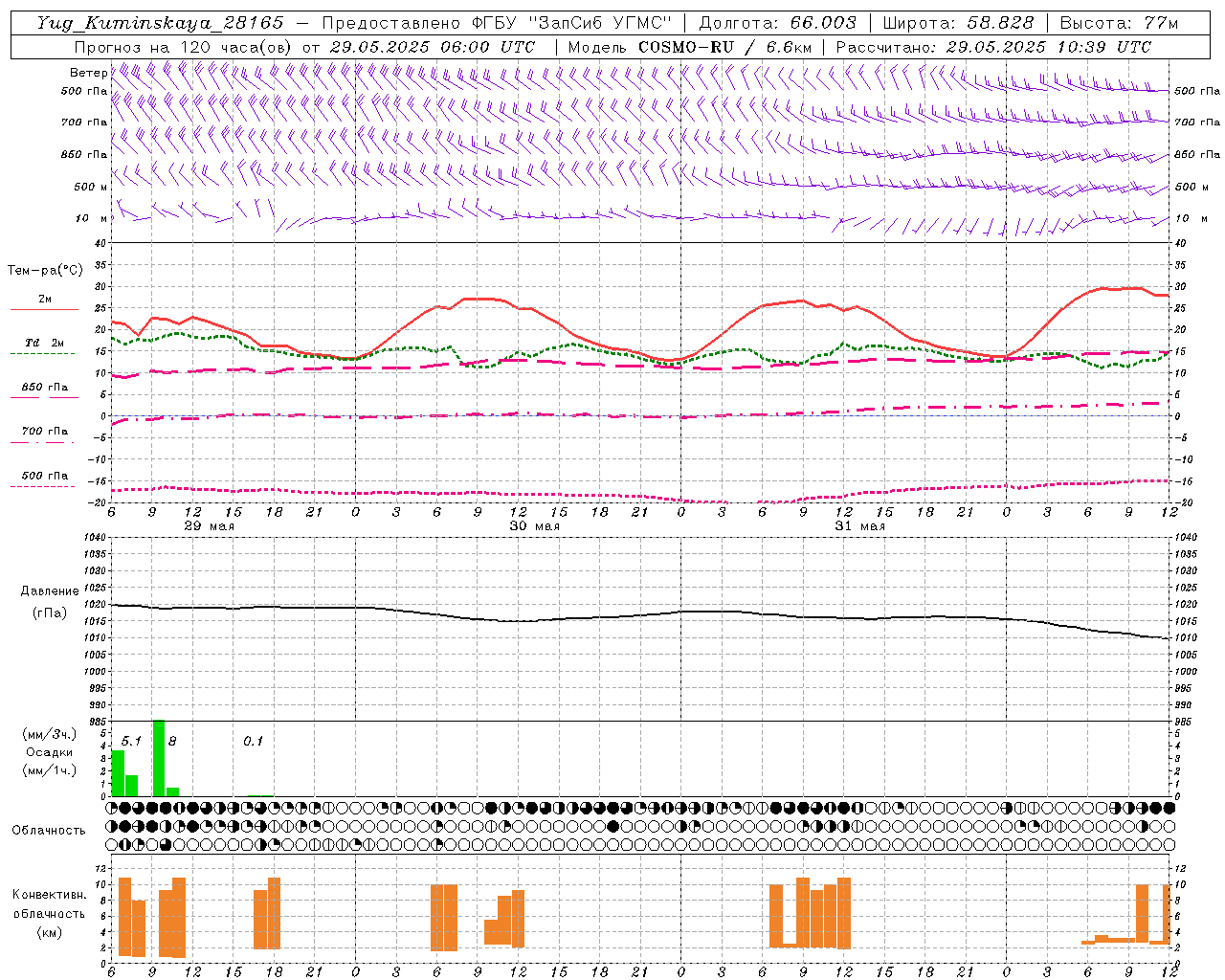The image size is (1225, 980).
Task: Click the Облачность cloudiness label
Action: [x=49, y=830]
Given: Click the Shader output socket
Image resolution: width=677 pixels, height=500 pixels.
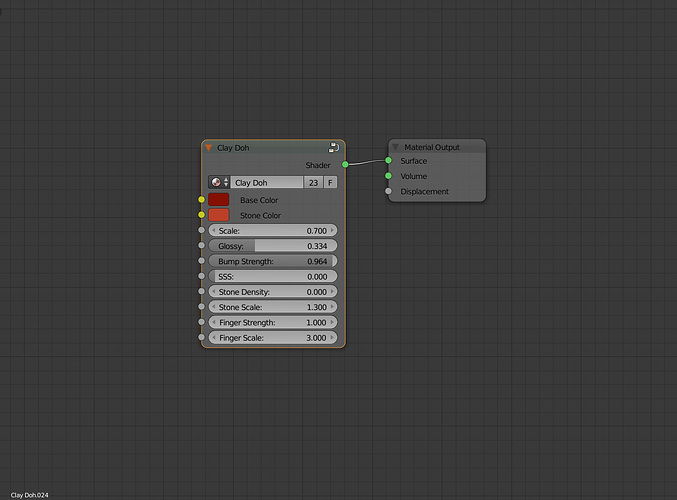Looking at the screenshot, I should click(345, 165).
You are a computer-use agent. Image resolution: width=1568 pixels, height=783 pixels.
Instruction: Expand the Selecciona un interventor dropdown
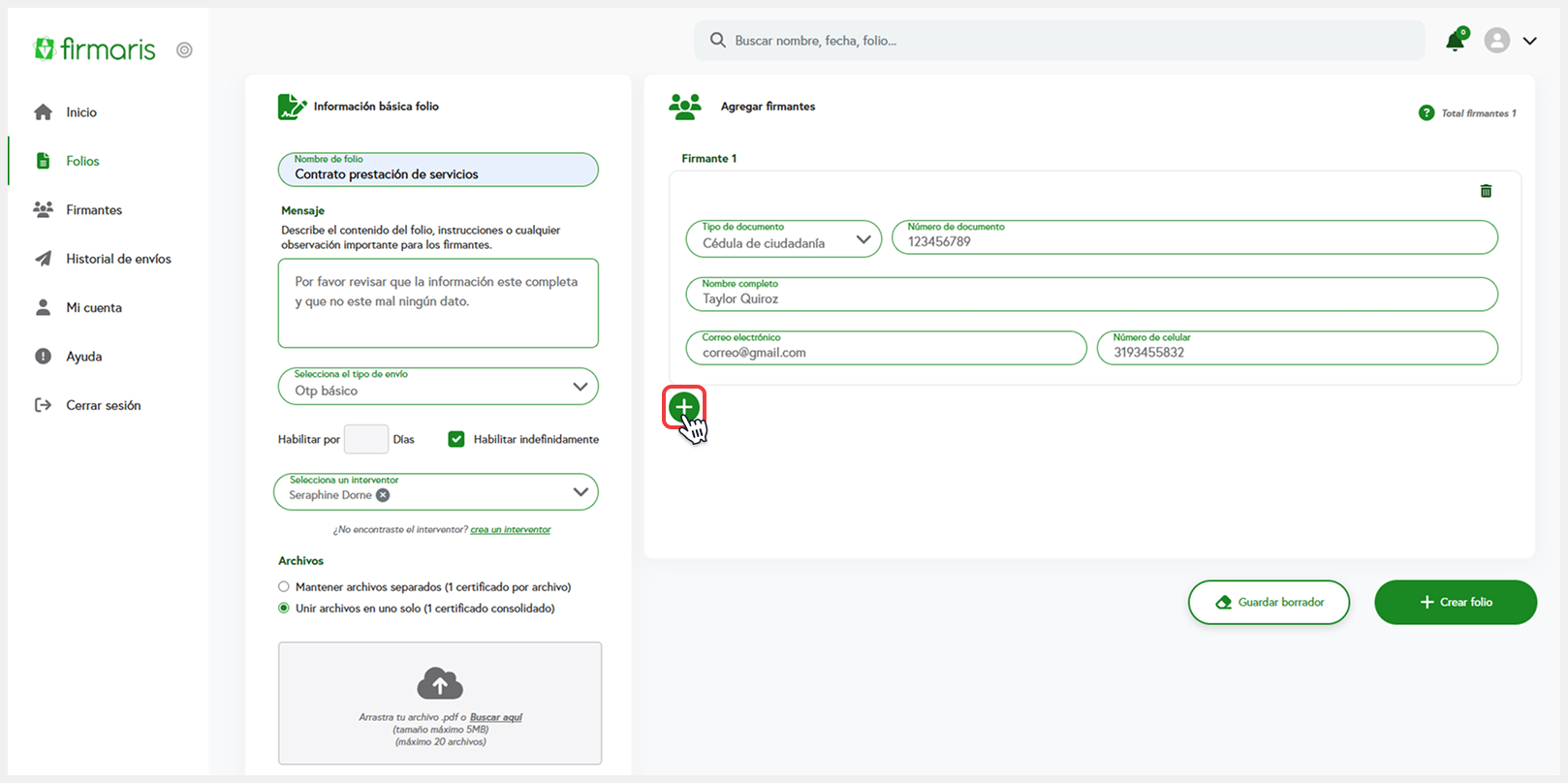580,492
• • • •
→ **YOUR INSTRUCTIONS**
Where the line containing "Given: Click the Shader output socket" appears, begin writing out the lines word for word, and continue through the last line of the data, leaving out pictures.

→ **WRITTEN RESPONSE**
Given: Click the Shader output socket
Image resolution: width=677 pixels, height=500 pixels.
Looking at the screenshot, I should click(345, 165).
You are a computer-use agent. Image resolution: width=1568 pixels, height=783 pixels.
Instruction: Expand the Selecciona un interventor dropdown
580,492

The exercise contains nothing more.